(Stored items from a collection)
* * * * * * *

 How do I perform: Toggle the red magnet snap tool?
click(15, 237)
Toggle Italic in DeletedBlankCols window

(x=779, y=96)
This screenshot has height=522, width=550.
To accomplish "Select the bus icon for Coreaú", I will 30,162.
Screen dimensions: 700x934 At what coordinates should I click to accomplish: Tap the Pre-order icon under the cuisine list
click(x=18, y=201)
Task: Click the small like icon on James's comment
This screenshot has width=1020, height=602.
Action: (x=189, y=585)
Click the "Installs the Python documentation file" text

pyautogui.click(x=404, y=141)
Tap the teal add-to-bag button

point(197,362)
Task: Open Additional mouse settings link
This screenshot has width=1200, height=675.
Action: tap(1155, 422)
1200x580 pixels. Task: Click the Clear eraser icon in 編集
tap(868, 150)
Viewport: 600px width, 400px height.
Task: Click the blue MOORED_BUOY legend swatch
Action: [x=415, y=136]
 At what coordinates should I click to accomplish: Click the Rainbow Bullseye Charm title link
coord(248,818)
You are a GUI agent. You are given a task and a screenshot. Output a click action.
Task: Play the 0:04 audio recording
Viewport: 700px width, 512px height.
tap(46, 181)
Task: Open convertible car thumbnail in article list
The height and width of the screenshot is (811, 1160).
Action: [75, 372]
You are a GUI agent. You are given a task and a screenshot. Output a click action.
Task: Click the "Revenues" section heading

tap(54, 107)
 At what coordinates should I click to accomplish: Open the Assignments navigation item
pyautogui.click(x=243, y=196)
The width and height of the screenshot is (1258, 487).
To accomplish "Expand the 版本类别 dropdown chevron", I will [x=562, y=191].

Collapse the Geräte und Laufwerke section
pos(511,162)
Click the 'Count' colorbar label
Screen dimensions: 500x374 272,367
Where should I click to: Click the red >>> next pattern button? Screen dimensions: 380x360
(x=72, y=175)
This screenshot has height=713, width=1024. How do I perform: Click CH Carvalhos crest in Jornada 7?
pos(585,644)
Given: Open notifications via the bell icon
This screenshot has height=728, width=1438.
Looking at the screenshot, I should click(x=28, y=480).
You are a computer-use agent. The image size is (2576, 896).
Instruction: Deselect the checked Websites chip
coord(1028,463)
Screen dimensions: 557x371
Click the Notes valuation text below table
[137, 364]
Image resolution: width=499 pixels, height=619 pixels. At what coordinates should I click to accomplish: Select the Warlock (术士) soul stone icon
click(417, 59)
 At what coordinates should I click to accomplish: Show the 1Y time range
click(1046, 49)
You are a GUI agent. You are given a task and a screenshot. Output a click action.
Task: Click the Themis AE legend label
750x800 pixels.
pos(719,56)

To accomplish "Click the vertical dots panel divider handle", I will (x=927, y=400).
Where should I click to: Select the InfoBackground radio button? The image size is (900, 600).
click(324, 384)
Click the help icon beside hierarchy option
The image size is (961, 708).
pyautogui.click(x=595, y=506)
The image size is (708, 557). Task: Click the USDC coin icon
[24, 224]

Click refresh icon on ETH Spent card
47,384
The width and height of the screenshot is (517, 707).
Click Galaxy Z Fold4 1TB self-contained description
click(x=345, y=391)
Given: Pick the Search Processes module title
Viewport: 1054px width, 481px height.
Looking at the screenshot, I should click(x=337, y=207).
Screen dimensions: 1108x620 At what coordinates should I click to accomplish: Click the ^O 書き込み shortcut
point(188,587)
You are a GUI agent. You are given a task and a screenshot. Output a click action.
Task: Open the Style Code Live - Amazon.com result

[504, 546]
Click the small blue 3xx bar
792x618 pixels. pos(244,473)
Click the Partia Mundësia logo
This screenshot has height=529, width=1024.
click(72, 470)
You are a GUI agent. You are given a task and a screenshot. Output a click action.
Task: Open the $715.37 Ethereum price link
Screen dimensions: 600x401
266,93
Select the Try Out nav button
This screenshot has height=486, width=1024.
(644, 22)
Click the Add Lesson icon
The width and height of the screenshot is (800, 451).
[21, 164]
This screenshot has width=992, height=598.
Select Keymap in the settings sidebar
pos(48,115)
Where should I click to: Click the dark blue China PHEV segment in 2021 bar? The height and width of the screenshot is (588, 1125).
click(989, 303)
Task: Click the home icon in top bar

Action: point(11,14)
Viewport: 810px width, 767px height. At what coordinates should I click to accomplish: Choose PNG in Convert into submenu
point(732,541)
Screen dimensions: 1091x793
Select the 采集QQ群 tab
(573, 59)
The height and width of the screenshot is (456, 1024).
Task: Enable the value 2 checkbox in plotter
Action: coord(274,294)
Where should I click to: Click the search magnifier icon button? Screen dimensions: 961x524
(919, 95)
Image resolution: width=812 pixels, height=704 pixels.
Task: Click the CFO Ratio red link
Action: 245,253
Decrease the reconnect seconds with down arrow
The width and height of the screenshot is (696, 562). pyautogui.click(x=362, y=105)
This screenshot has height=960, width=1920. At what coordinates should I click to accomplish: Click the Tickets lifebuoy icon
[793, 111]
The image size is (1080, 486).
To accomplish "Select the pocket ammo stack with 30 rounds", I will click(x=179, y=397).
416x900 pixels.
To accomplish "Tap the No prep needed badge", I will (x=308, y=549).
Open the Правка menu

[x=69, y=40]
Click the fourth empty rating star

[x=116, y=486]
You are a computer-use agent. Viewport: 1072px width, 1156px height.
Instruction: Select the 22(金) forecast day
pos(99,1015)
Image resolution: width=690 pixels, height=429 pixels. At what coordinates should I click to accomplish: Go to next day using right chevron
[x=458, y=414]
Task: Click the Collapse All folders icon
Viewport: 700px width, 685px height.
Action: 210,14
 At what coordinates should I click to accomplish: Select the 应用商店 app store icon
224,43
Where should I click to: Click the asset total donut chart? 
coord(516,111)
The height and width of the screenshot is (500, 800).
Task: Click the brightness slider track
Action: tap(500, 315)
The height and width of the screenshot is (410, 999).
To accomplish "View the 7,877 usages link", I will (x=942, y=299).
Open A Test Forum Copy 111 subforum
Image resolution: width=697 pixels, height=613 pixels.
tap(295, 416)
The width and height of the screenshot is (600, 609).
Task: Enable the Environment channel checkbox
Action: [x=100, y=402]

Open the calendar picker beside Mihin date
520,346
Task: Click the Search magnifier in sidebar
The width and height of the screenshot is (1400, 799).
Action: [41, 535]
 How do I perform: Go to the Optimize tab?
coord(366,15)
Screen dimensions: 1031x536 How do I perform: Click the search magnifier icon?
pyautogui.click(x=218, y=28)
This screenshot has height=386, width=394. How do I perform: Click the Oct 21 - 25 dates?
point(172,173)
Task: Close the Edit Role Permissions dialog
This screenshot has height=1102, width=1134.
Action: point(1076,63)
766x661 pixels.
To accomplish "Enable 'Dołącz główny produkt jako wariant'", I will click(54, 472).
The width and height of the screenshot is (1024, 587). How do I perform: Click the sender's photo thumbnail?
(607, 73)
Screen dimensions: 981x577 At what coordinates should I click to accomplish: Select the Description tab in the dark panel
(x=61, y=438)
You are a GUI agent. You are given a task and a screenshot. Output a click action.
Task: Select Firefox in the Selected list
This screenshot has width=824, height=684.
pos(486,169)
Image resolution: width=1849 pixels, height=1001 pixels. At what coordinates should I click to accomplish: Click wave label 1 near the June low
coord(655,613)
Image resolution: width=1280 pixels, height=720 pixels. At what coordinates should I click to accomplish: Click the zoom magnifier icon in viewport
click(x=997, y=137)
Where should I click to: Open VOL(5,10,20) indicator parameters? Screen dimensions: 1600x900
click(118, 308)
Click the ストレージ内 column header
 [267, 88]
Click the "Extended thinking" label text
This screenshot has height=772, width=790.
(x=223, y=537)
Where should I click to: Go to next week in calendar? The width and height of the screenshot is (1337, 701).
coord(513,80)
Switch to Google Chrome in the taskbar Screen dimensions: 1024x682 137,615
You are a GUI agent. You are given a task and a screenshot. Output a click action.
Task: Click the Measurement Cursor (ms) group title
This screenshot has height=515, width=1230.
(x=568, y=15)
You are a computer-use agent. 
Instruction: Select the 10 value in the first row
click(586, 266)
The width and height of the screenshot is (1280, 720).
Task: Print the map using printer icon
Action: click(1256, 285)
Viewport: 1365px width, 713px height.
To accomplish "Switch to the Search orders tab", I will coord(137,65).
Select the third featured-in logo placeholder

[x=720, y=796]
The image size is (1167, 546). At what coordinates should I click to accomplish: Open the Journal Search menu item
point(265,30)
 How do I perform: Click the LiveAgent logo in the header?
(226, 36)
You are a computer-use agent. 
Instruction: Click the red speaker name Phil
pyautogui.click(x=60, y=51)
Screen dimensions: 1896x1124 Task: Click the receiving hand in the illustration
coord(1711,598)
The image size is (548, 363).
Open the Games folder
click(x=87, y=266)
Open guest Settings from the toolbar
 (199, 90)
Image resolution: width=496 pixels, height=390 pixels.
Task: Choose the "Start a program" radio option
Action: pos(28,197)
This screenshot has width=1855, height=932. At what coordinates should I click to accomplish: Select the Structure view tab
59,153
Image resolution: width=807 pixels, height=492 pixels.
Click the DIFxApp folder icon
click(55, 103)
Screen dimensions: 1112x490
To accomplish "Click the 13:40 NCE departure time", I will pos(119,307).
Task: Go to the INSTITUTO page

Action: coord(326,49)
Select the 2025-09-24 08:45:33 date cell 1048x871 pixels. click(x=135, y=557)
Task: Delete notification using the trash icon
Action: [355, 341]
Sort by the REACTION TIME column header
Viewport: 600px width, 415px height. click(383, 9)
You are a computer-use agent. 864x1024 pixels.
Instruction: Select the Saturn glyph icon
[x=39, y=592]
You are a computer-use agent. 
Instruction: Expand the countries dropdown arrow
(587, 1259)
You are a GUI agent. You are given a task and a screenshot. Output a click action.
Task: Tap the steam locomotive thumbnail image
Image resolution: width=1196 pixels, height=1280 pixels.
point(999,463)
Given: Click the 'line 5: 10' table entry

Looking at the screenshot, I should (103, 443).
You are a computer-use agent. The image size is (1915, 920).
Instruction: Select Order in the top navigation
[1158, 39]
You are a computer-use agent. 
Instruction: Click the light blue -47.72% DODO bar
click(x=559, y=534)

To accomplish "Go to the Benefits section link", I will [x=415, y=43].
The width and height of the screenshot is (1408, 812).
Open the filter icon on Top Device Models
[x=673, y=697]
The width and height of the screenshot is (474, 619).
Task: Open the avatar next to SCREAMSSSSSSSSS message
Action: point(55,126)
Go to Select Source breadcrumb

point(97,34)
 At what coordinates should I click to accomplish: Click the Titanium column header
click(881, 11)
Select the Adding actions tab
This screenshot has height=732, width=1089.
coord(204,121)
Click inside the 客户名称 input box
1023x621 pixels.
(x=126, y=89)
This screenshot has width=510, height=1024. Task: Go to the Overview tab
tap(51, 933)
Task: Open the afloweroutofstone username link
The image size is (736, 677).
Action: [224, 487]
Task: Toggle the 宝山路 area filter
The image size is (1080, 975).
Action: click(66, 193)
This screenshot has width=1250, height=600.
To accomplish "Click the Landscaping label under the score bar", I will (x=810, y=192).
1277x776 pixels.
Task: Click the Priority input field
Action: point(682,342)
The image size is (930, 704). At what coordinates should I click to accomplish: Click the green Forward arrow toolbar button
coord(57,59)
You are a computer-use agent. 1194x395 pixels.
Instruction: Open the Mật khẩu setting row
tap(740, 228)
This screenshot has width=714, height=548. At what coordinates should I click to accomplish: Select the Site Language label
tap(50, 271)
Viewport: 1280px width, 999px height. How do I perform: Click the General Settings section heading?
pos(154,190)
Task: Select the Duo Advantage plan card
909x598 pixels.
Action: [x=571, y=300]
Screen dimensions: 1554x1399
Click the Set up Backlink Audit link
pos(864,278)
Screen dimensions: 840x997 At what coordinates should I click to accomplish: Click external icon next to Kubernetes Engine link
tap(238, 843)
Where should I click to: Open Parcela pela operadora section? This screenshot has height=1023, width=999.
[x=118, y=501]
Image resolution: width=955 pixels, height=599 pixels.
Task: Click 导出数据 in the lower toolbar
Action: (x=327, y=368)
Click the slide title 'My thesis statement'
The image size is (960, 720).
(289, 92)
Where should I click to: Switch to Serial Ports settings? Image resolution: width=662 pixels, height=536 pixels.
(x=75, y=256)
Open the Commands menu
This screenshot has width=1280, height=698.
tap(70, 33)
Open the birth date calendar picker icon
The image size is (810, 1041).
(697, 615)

* * * * * * *

§ **What the task requires**
Output the data exactly, from the first line through the line that holds "Task: Click the small", so that no later line appears.

§ **Answer**
 How do I perform: Toggle the red magnet snap tool?
click(15, 237)
Toggle Italic in DeletedBlankCols window

(x=779, y=96)
This screenshot has height=522, width=550.
To accomplish "Select the bus icon for Coreaú", I will 30,162.
Screen dimensions: 700x934 At what coordinates should I click to accomplish: Tap the Pre-order icon under the cuisine list
click(x=18, y=201)
Task: Click the small like icon on James's comment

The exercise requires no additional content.